:: TEXT SEGMENT ::
** start **

Martha, Pass the Rice

I’m going to make a disclaimer up front on this one.  Spirituality is a private affair and also a matter of perspective, culture, upbringing, and conscience.  I’m not here to make any broad generalizations about that or what I think any of you should do.  This post is more about other functions served by particular religious practices familiar to me. Yes, there are mosques and temples aplenty here.  People worship as they choose, but there are common threads of ethics present in all the major spiritual traditions with adherents in the Deep South.  This just happens to be my particular experience, and how it has impacted the way I view the pragmatic functions of religions through time and around the world.

My parents raised me in the Episcopalian church–what most people know as Catholic Light or what I like to call American Anglican, because it’s the direct result of all the Anglican Bishops returning to England at the onset of the American Revolution.  They do a lot of kneeling and turning 90 degrees and use the call-and-response form a great deal in their ceremony.  There’s the ritual of transubstantiation in which they use real wine rather than grape juice as many other Southern churches do these days, and depending on your community church, there’s a great deal more structure to the ceremony than you might find among some of the more relaxed sects here.

** end **

:: EXERCISE DETAILS ::
Reproduce verbatim the passage of the church-practice post from "I’m going to" up to and including "around the world.". The data plays no part in what follows.

:: DATASET CONTENT ::
** start **

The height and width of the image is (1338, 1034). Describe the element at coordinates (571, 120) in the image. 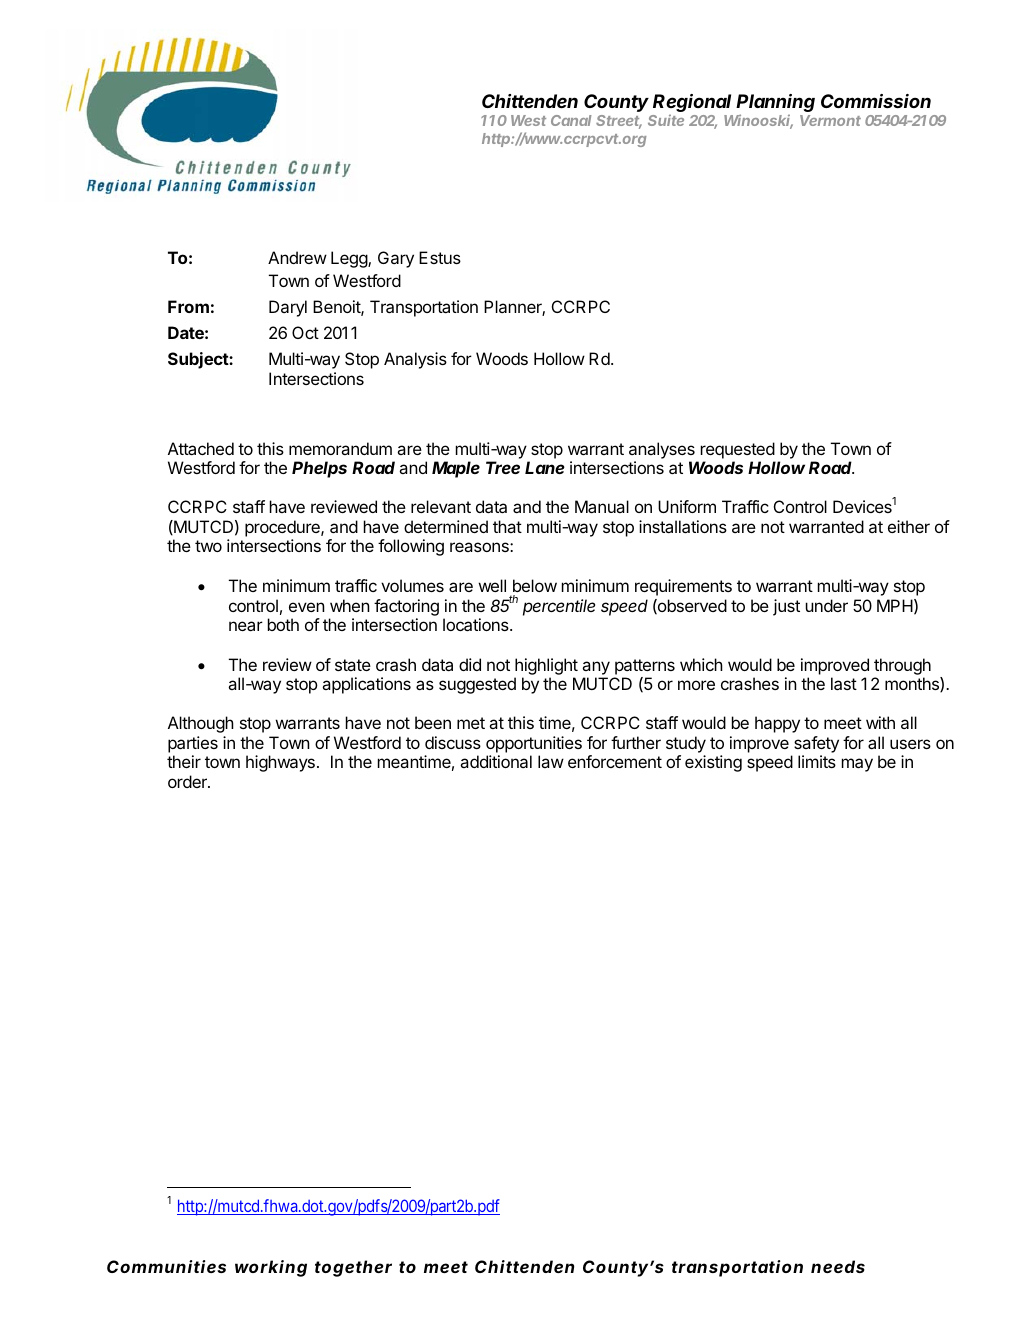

** end **

:: SOLVED EXERCISE ::
I’m going to make a disclaimer up front on this one.  Spirituality is a private affair and also a matter of perspective, culture, upbringing, and conscience.  I’m not here to make any broad generalizations about that or what I think any of you should do.  This post is more about other functions served by particular religious practices familiar to me. Yes, there are mosques and temples aplenty here.  People worship as they choose, but there are common threads of ethics present in all the major spiritual traditions with adherents in the Deep South.  This just happens to be my particular experience, and how it has impacted the way I view the pragmatic functions of religions through time and around the world.